Conwy RSPB reserve (formerly RSPB Glan Conwy) is a nature reserve of the Royal Society for the Protection of Birds situated on the east side of the Conwy estuary in Conwy County Borough, North Wales. It covers 47 hectares (114 acres) and protects a variety of habitats including grassland, scrubland, reedbeds, salt marsh and mudflats. It was created as compensation for the destruction of areas of wildlife habitat during the construction of the A55 road tunnel under the estuary between 1986 and 1991. Waste from dredging was dumped onto the site which was later landscaped to create two large pools and several smaller ones. The reserve opened to the public on 14 April 1995 and facilities for visitors now include a visitor centre, café and three hides. A farmers' market is held on the reserve car park each month.
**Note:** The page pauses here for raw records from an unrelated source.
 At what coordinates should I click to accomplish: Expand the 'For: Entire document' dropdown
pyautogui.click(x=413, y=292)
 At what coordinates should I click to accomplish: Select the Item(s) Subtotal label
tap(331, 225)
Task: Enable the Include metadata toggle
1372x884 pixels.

Over 220 species of bird have been recorded on the reserve, including lapwing, little ringed plover, skylark and reed warbler. Large numbers of ducks and waders are present outside the breeding season, together with water rails and a large roost of starlings. Vagrant birds have included the stilt sandpiper, Terek sandpiper, broad-billed sandpiper and alpine swift.

Other wildlife includes otter, stoat and weasel along with 11 species of dragonfly and damselfly and 22 different butterflies. The reserve has become increasingly well-vegetated and 273 species of plant have been found. Stands of common reed and areas of willow and alder have been planted.